All the casing plates, except those incorporating the inlet connection and the drain connection, and all the slider frames are so made as to be interchangeable as to position anywhere in the banked assembly. However, in this embodiment certain of the five sliders 24, 25, 26, 27 and 28 are somewhat different in their precise design of porting.

The first slider 24 in the bank is provided, as shown in FIGURE 8, with the elongated slot 60 and with a single auxiliary slot 79 to the left of the slot 60 in the drawing. Beneath the main port 60 is the unloader port 72 and to the left and right thereof balance ports 72a and 72b. This porting is suitable for controlling the operation of a service in the form of a single-acting telescopic jack S shown in FIGURE 5. Thus, when the slider 24 is moved from its neutral position to the left in FIGURE 8, the slider permits pressure liquid passing through the associated check valve 65 from the common passage 53 to pass from its elongated slot 60 out through a port 80 in the plate 12 and into a connection 81 from which piping 82 is taken to the pressure side of the jack S When the slider is moved back to its neutral position the service is held hydraulically locked in the selected position, but as soon as the slider is moved from its neutral position in the opposite direction, it permits exhausting of liquid from the pressure side of the jack back to drain, the left-hand edge 83 of the slider co-operating with the port 80 for such return flow entering the block at the connection 81. The port 84 is not required in such single-acting function and is suitably plugged.

The second slider 25 in the banked valve assembly is different from the first in that it has porting of the fourway type as shown in FIGURE 3, whereby the service S associated therewith, which again is a telescopic jack, is instead operable in double-acting manner. When the slider 25 is moved away from its neutral position, pressure liquid is supplied to one side of the jack, while liquid on the other side of the jack is exhausted to return by the appropriate porting arrangement in the slider. As shown in FIGURE 3, as well as having the elongated slot 61, the slider has two auxilary ports 85 and 86 spaced away from either end of the elongated port. Also on either side of the unloader port 72 are provided unloader balance ports 87 and 88. The slider is provided with straight end edges 89 and 90 which are respectively co-operable with ports 91 and 92 formed in the casing plate 13 and which respectively lead to connections 93 and 94. These connections are in communication with the jack S by way of pipes 95 and 96 respectively.

When the slider is in the neutral position the ports 85 and 86 are in exact registry with the ports 91 and 92, but when the slider is displaced away from the neutral position the slot 61 opens to either port 91 or 92, while the appropriate end edge 89 or 90 controls flow from the unpressurised port 91 or 92 to drain, the jack S contracting or extending as the case may be.

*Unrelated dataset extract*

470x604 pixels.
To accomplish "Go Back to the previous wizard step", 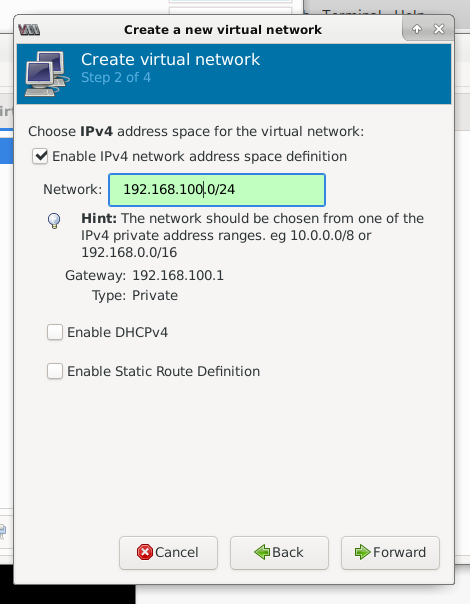I will pos(279,552).
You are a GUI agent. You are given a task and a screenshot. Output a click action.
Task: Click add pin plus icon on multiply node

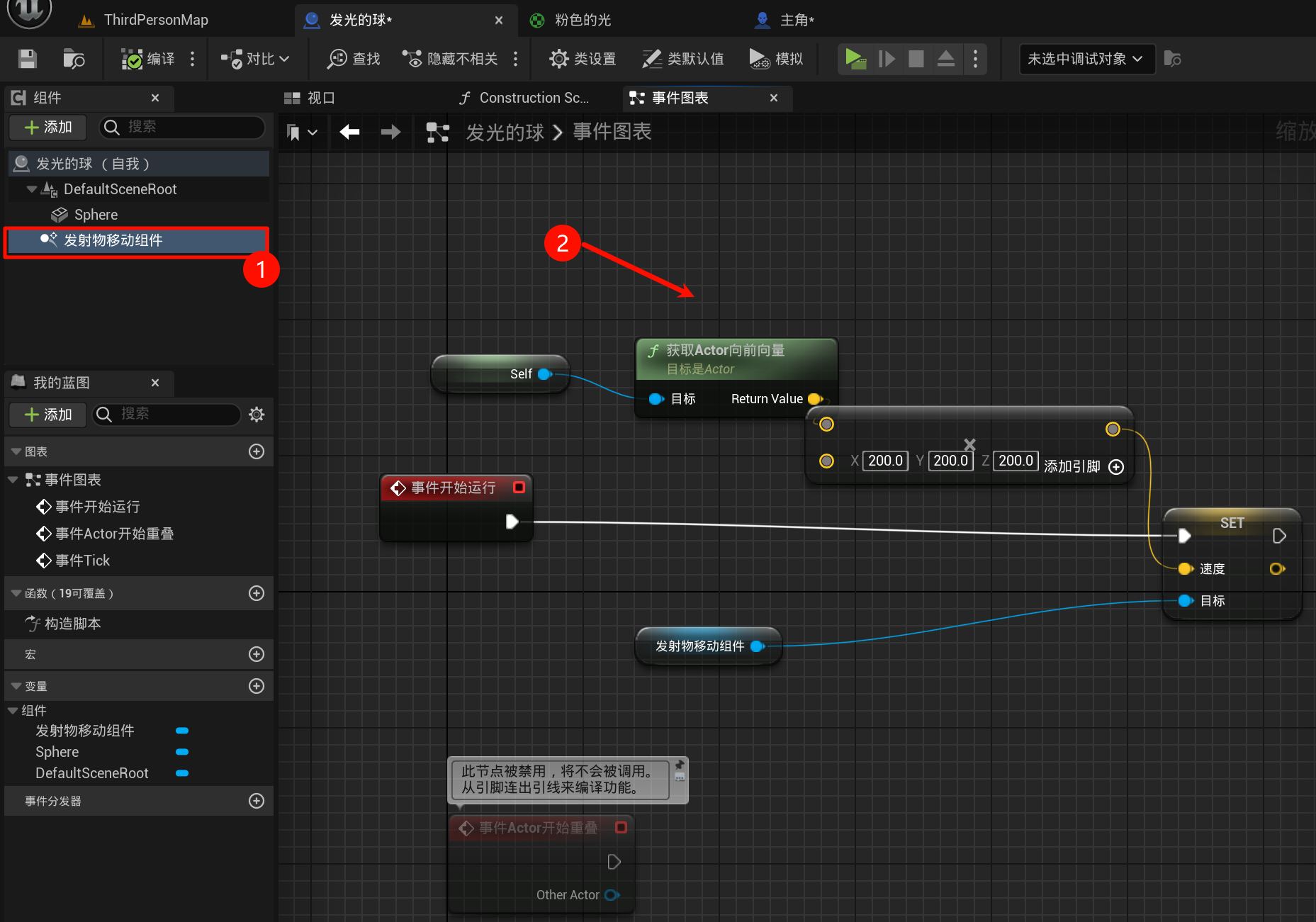pos(1116,467)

The third slider 26 in the bank is intended for the operation of a reversible hydraulic motor S In this case the porting in the slider is arranged as shown in FIGURE 9 and like the slider shown in FIGURE 8 has unloader balance ports 72a and 72b on either side of the unloader port 72. However instead of having auxiliary ports to the side of the elongated slot 62, the upper corner portions in the drawing of the slider are provided with substantially square recesses 62a and 62b formed therein. These recesses are co-operable with ports 97 and 98 in the casing plate 14, which respectively communicate with the motor S through pipes 99 and 100.

The recesses of the slider 26 are such that when the motor 5;; is not operative and the slider is in its neutral position, the supply and return connections of the motor are both connected to drain. When the slider is displaced in a first direction the motor S rotates in one direction, and when the slider is moved back through the neutral position in the opposite direction the motor rotates in the reverse direction.

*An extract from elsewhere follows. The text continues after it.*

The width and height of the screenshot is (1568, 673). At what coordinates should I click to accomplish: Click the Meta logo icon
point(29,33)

The recesses ensure that when neutral is selected, the hydraulic lines are not sealed so that the motor is stopped abruptly in a manner which might cause mechanical damage, but instead are opened to drain to allow the motor to run down freely to its stationary state.

In the fourth slider 27 in the bank the porting is arranged as shown in FIGURE 3 and such that the associated service S in the form of a telescopic jack, is operable in double-acting manner. The slider 27 has auxiliary ports and 86 formed on either side of the elongated pressure slot 63, and also has unloader balance ports 87 and 88 formed on either side of the unloader port 72. The straight end edges 89 and are arranged to be co-operable with ports 101 and 102 so as to control flow from'the low pressure side of the jack to drain, these ports communicating with connections 103 and 104, respectively, which themselves are connected to the jack S, by pipes 105 and 106.

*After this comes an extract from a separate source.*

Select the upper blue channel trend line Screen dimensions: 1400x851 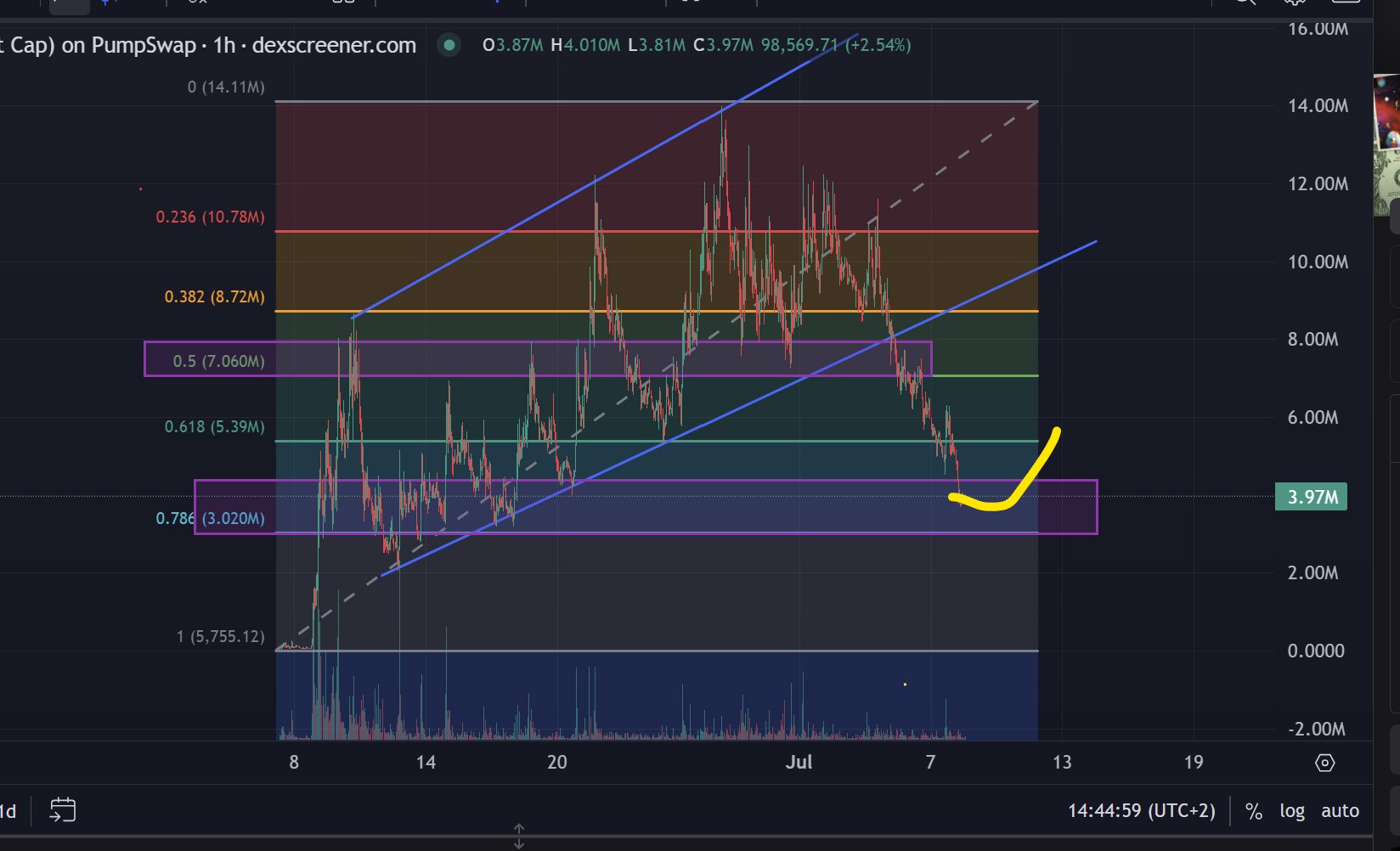[x=605, y=176]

As shown more particularly in FIGURES 5 and 7, the casing plate 15 has, in association with the connections 103 and 104, service line relief valves 107 and 108. Thus although the slider controls the double-acting jack S in a manner similar to that of the second slider 25, the relief valves 107 and 108 so provided in the casing plate 15 in association with both pipes 105, 106 from the slider to the jack S afford protection for the valve assembly from subjection to heavy shock or inertia loads. Such an arrangement is suitable for the operation of a service required to displace relatively heavy equipment. Without such service-line relief valves, because the main relief valve 54 of the valve block is only effective when any one or more of the sliders is operable, damage to the control valve assembly could occur upon the occasioning of shock or inertia loads on the jack S when the associated slider is in the neutral position.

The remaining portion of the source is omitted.